The way a couple manages their day-to-day finances in a relationship while married doesn’t necessarily follow the way the finances are split in a divorce. There are several factors that go into determining whether or not an asset is community or separate property or some portion of each. In the United States, this is very jurisdictional in nature, so you will need to consult the family law code to work through the nuances in your particular jurisdiction, but for now, here are a few common misconceptions that people have:

  • Myth: We have always maintained separate finances, so what’s his is his and hers is hers. 

The psychological reasons and choices of managing money between a couple sharing a myriad of joint expenses, while still wanting to maintain “independent” accounts, are very real, but when this couple is facing divorce it doesn’t mean that this couple will split the joint account and walk away with what is in their own checking/savings accounts. This can be quite shocking for the saver if both people earn about the same or in the case of inequitable earning levels the one with the higher wage thinks they were earning for themselves only, outside of supporting household expenses, and not for the benefit of the community. 

  • Myth: The house is in one party’s name so it is their asset. 

The way property, car, boat, or real property asset is titled does not indicate that it is separate property. The asset will need to be looked at to determine its nature in a divorce settlement.

  • Myth: One person owned the house prior to marriage, but added the spouse on the title and the mortgage, so it is definitely community property. 
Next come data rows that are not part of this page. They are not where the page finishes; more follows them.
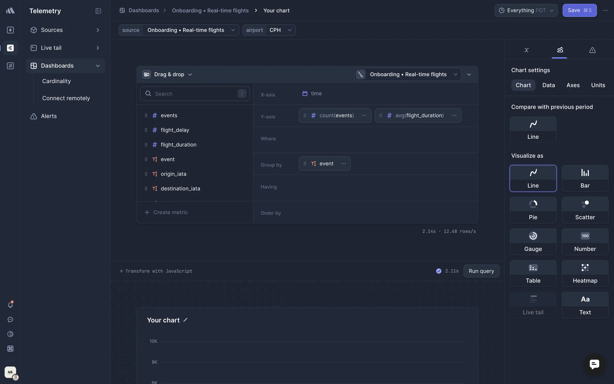Open the alerts triangle tab in right panel

(592, 50)
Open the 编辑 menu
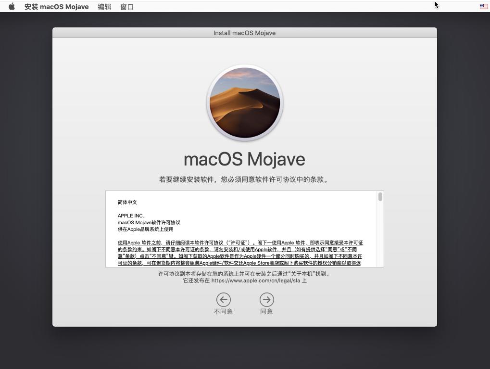 pos(104,6)
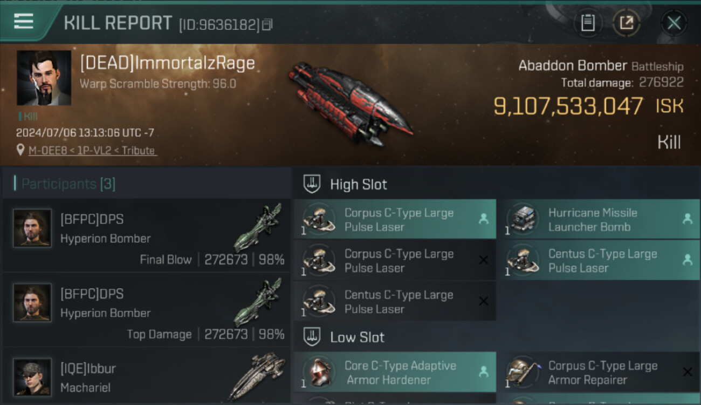
Task: Open the hamburger menu icon
Action: coord(23,22)
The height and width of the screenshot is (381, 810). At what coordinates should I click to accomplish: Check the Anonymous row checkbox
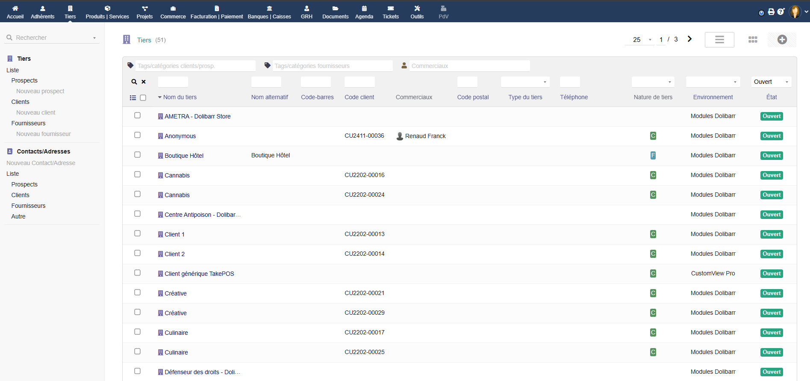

This asset will need to be looked at for separate property value brought into the marriage. This gets particularly complicated when the house is borrowed against after marriage and/or significantly appreciates or depreciates. In some jurisdictions, the growth on the separate property is community, and in some, it is not. Typically a professional will be brought in to do an analysis when these conditions exist.

  • Myth: The retirement is in one spouse’s name and came from their paycheck before going into the joint account so it is not community property. 

Similar to a house, this asset will need to be looked at for separate property value if employment started prior to marriage and continued into the marriage. And for the same reasons, this gets particularly complicated when the account is borrowed against after marriage and/or significantly appreciates or depreciates. If there were retirement savings already saved prior to marriage for a job that ended before the date of marriage that will typically be considered separate, but again should be looked at by an expert in the local jurisdiction. 

Truth: The community property – devil is in the details. 

Do not assume that the way you and your spouse have chosen to manage your day-to-day finances is the way the family law code would divide them up in a divorce. If you are considering marriage, learn what the differences are from the way you and your partner are working together financially. If you are married, learn what the differences are from the way you and your spouse are working together financially. If you are contemplating or in the process of divorce, learn what the differences are from the way you and your spouse are working together financially.